At least two different mechanisms to explain the decreased incidence of PDPH after intrathecal catheter insertion have been postulated; first, the intrathecal catheter "plugs" the dural tear, decreasing or stopping the efflux of CSF from the subarachnoid space16, second, inserting a catheter in the dural hole leads to an inflammatory reaction, with edema or fibrin exudates subsequently sealing the dural tear after catheter removal21. Others described formation of fibrin around the "chronic" (at least 5 to 7 days) intrathecal catheter at the dural tear in an experimental animal study22. Thus, in addition to directly plugging the dural hole, the long-termpresence of the intrathecal catheter may also promote an inflammatory response around the dural hole, which facilitates dural closure after catheter removal.
It is difficult (at this time) to indicate, the relative importance of these five maneuvers in decreasing the incidence of PDPH. The authors speculated that the immediate insertion of the epidural catheter into the subarachnoid space («short term plugging») with careful attention to minimize additional CSF loss and the prolonged presence of the catheter in the subarachnoid space («long term plugging»), seem the most likely mechanisms of prevention of continuous leakage of CSF and subsequent development of PDPH5,23. Further studies are needed.

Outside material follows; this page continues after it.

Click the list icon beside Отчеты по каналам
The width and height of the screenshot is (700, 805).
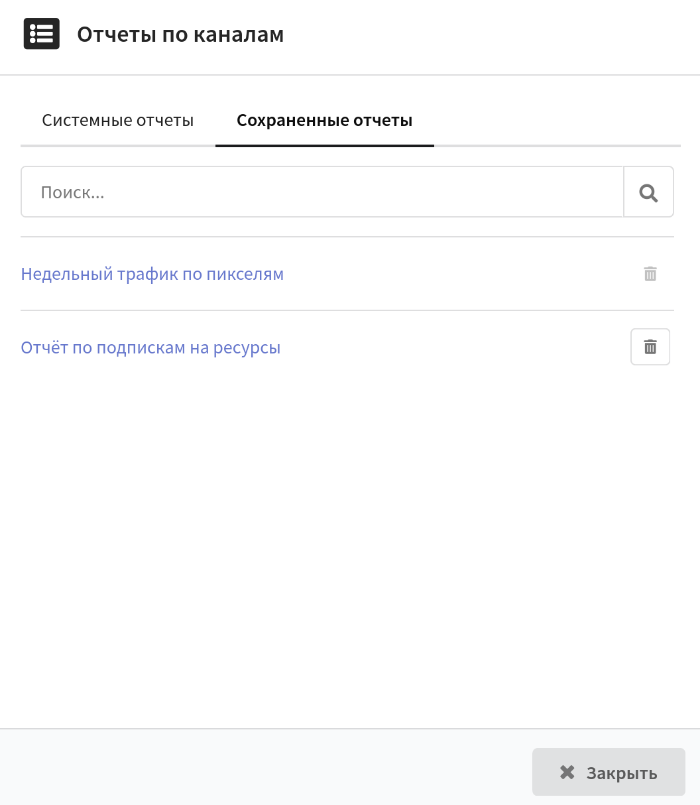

The combination of (1) injecting the CSF in the glass syringe back into the subarachnoid space through the epidural needle, (2) passing the epidural catheter through the dural hole into the subarachnoid space, (3) injecting of 3-5 mL of preservative free saline into the subarachnoid space through the intrathecal catheter, (4) administering bolus and then continuous intrathecal labor analgesia through the intrathecal catheter, and then (5) leaving the subarachnoid catheter in-situ for a total of 12-20 hours appears to be a promising technique in preventing PDPH (Table 5). All these five components are aimed at maintaining CSF volume5, 6, 23.